I've seen vendors sell one type of formula, telling people that it's for all kinds of water. NOT!

I'd be careful about telling people how much to use, other than to follow the package directions. Our ground water fert. containers say 3/4 t. per gallon, whereas the RO/rain/distilled formula says 1/2 t. per gallon. This is for 125 ppm N., and what was recommended to us by MSU.


----------



## CLMoss (Jul 15, 2007)

Wow Tadd! What an impressive setup you have! I would love to know how you are able to maintain this type of culture! What does watering day look like at your house! LOL! Also, I like your tattoo. 

I don't have the room to set up tables in such a manor. My plants (during the winter months) are subject to a north or south window. My house does get cool in the winter. And, I find that what works best for me is intermediate growing orchids. I am lucky to be able to send my orchids out-of-doors in the summer. All of my orchids rejuvenate during these months. And I have a watchful eye during the winter months, but it can be a challenge, watering efficiently, and maintaining such an eclectic group of orchids.

My phrags do well in my environment. Sometimes it is a challenge to bloom them; however, they do grow large and green (took my Demetria ten years to bloom). Rita Cohen nicely explained to me that it took that long to mature... Maybe she was just being nice! LOL! This may sound crazy, but, I feel like I connect with the phrags. The paphs on the other hand are a mystery to me... And this is why I joined this group.

I have a number of paphs that I just can't seem to related to... My only reliable bloomers happen to be my fairrieanum and my liemianum ('Pussycat' AM/RHS X self). My spicerianum var. Giganteam is a moody bloomer. If I touch the plant while the bud is emerging it will blast. Meaning if I move it three feet away... All of my other paphs, that I have had for years have never bloomed for me. Frankly, I have no idea what these plants are... Some the tags faded thru the years, and some were giving to me by my friend who had to relocate to Singapore. I will list them, and maybe somebody will know something about them, or if the should be placed on the society raffle table! LOL! 

1) Green Envy (primulinum X malipoense), this one was purchased at Bloomfields.

2) Paph. St. Swithin 'Jim Krull' AM/AOS X Paph. rothschildianum 'Charles E' FCC/AOM

3) Paph. Philip Ruggiero (St. Swithin X Sukhakulii) Jem orchids 

4) Paph. Henrietta Fugiwarn (SP?)

5) Paph. Kolopakingii X haynaldianum (this plant is really large!)
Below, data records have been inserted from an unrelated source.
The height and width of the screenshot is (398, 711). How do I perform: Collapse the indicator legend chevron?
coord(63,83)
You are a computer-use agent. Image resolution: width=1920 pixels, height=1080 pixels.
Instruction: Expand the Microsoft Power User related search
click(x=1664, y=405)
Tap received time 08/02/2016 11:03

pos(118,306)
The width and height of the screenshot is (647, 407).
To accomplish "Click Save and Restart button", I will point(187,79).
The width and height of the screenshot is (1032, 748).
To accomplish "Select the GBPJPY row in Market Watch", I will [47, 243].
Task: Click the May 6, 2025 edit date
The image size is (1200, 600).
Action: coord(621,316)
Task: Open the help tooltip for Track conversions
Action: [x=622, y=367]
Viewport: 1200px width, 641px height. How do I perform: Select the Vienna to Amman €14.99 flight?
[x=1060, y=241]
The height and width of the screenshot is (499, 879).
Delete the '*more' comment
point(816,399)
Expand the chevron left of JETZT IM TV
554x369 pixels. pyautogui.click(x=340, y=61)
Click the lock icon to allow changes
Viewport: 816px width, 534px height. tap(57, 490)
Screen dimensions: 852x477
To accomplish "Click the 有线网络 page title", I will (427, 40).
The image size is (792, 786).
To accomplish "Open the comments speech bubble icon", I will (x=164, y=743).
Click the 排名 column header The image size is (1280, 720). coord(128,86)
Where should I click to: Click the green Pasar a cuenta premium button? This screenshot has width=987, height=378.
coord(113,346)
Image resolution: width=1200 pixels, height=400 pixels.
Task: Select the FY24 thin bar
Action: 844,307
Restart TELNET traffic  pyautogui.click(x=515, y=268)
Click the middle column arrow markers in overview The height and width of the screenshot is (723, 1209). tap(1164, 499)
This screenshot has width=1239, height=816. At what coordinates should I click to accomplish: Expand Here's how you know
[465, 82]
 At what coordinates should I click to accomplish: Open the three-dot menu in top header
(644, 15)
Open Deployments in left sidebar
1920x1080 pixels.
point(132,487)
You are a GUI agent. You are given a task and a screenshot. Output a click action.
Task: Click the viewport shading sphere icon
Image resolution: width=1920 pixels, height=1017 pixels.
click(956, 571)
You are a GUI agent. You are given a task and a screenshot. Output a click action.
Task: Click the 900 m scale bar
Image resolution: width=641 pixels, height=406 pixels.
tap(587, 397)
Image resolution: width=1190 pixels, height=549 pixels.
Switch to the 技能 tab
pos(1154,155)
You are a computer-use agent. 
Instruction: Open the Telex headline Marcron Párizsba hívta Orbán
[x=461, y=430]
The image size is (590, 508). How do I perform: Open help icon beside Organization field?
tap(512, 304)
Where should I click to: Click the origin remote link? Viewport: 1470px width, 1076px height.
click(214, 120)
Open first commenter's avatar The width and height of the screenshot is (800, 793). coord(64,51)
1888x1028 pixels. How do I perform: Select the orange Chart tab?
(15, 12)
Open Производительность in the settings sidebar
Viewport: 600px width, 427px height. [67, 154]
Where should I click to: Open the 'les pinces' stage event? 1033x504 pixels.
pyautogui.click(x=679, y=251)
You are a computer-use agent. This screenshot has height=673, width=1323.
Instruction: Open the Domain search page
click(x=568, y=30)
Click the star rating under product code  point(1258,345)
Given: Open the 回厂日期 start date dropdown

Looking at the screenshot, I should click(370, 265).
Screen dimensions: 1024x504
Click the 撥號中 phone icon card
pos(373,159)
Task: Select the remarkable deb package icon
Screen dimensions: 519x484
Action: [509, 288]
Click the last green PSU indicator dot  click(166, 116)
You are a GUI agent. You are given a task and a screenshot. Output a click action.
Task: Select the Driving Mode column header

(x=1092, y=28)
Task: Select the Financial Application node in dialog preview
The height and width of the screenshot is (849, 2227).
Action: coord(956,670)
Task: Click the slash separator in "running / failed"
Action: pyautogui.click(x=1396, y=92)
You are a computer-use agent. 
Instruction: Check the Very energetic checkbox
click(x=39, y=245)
Finally, I am so impressed with some of this groups paphs and phrags. I really love the paphs, but I have been reluctant to add more to my collection. Any feedback regarding the paphs that I have or cultural advice would really be appreciated. 

Thanks, Claudia


----------



## Irongoat (Oct 16, 2007)

Wow. Nice pics. I'd love to know how many watts you're running there.


----------



## Irongoat (Oct 16, 2007)

Oops. I didn't notice there was another page of postings. I was referring to Tadd's HID setup on page one.


----------



## NYEric (Oct 16, 2007)

Thanx H. It makes me chuckle when I think of Dr. Willie Williams pronouncing them paff-EYE-oh-ped-ih-lum at the GNYOS judging.


----------



## NYEric (Oct 16, 2007)

I didn't see tadd's growing area photo's before, so neat!


----------